The astronomical odds didn't deter players Wednesday morning at the Sufficient Grounds store in Little Rock, where a steady stream of jackpot hopefuls bought tickets for $2 apiece. The jackpot was only $500 million then; it swelled late Wednesday morning thanks to the surge of ticket buyers across the country.

Among those playing locally was Charles Bright, a 44-year-old Office of Child Support worker who said he wanted to "see if my luck would change."

Bright said he isn't sure what he'd do if his numbers match the winning ones, joking he hopes he'd survive the good news.

"Hopefully my pacemaker would kick in and keep me from having a heart attack," he said. "It'd be unbelievable. I couldn't imagine it."

Calvin Carter, a 49-year-old construction worker, bought a few tickets at the convenience store in downtown Little Rock. He had the computer pick random numbers for some of the tickets but filled out one with the winning numbers from the previous drawing.

"It's just like another number," he said of his strategy on the latter. "It might come back, you never know. It's a long shot, but getting [any] number is a long shot too."

Carter said he'd probably "build a church, give to charity and stop working."

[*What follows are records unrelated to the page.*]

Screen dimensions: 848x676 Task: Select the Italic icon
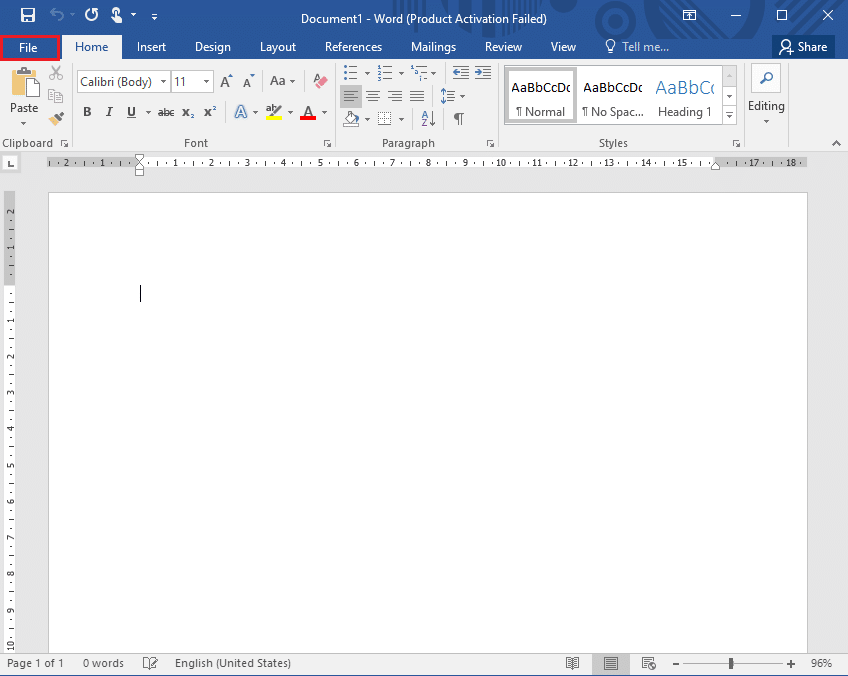pyautogui.click(x=108, y=112)
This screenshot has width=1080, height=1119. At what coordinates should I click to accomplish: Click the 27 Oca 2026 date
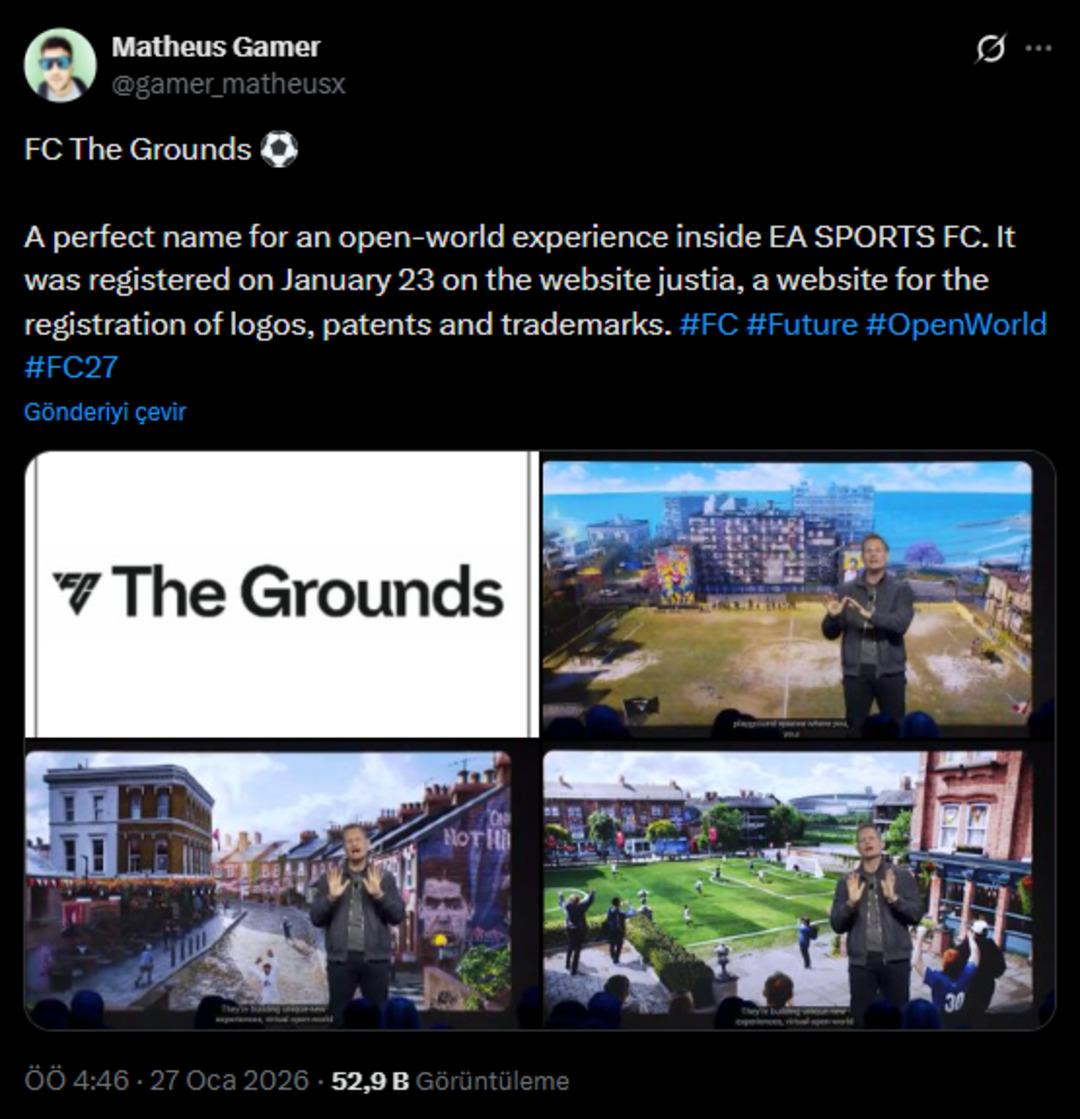(x=229, y=1080)
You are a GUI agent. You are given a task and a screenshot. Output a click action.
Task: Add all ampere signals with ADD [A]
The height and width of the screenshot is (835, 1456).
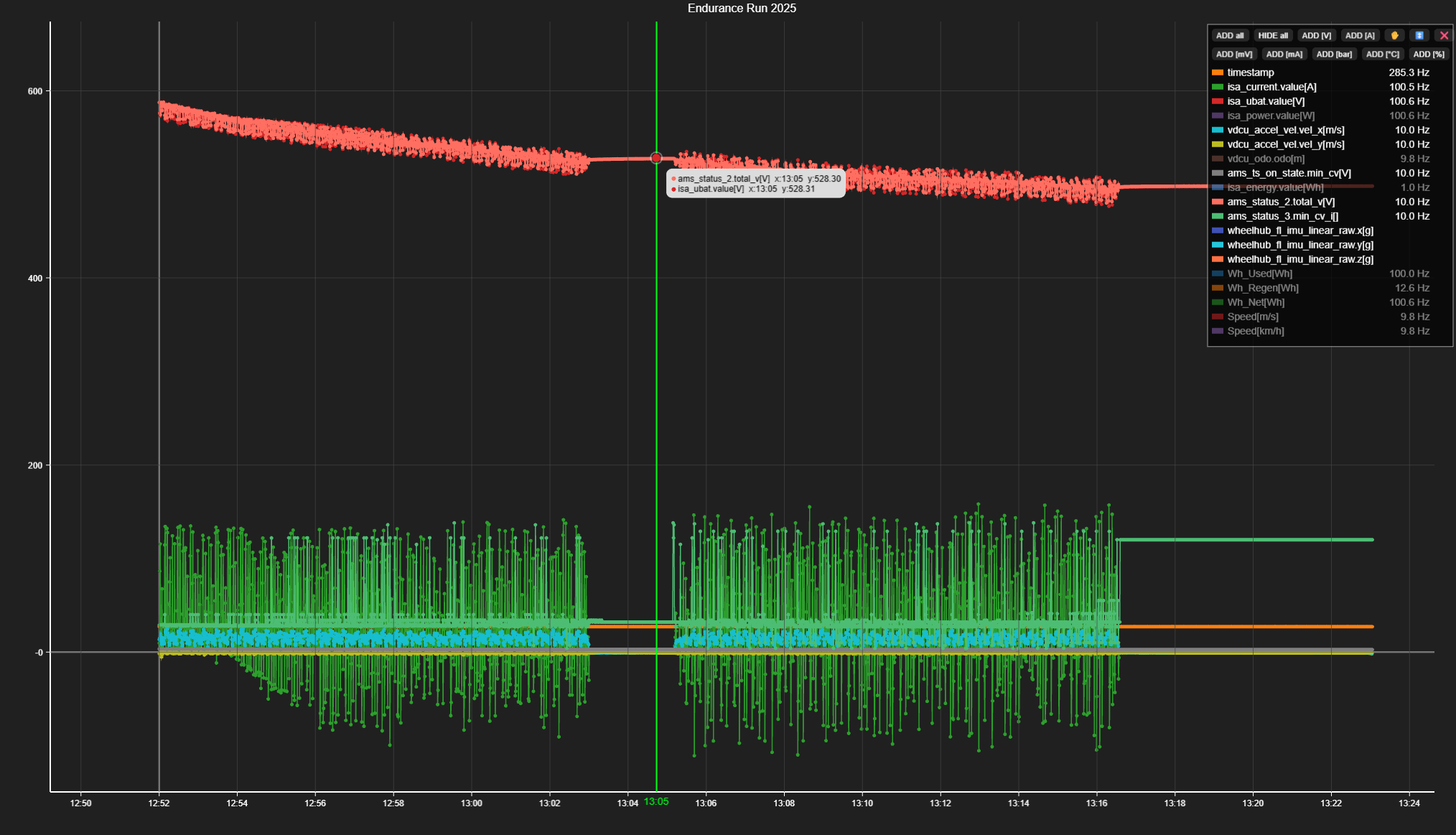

"That's the only thing I'd be doing," he said with a laugh.

In addition to providing whoever wins with unfathomable riches, the uptick in ticket buying will also translate into more funds for scholarship money in Arkansas, lottery officials said.

Arkansas Lottery Director Bishop Woosley said in a statement that 40 percent of revenue from Powerball (and similar draw game Mega Millions) goes to scholarships. At least $3 million has been raised since Oct. 4 when the as-yet-unwon jackpot started.

"The higher the jackpot, the more tickets we sell, and the faster the scholarship dollars pile up," Woosley said.

Julie Baldridge, director of public affairs and legislative relations for the lottery, said the intense interest in the record jackpot will likely swell it even further by the time the numbers are drawn Wednesday night. And if no tickets across the country match all six numbers, the record may be smashed.

"If it isn't hit tonight, it will creep upward to the largest jackpot in American history," Baldridge said. "... I believe it will come close to a billion dollar jackpot. That's just an educated guess."

Baldridge said the lottery roots first for an Arkansas player to win and, barring that, for no one to win. In the case of the latter, another round of heightened ticket buying would likely occur leading up to the next drawing, providing more funds for scholarships along the way.

Kim Tinner, who works at the Sufficient Grounds store and wore a large button reminding customers of the huge jackpot, said the big prizes usually result in a significant increase in ticket sales. When the Mega Millions jackpot eclipsed $600 million in February, the store sold about $6,000 in tickets on the day of the drawing.

"You'll find a lot of your offices will begin pooling and buying a massive amount of tickets at once," Tinner said. "Once it gets up there, they can't help themselves. It's a frenzy."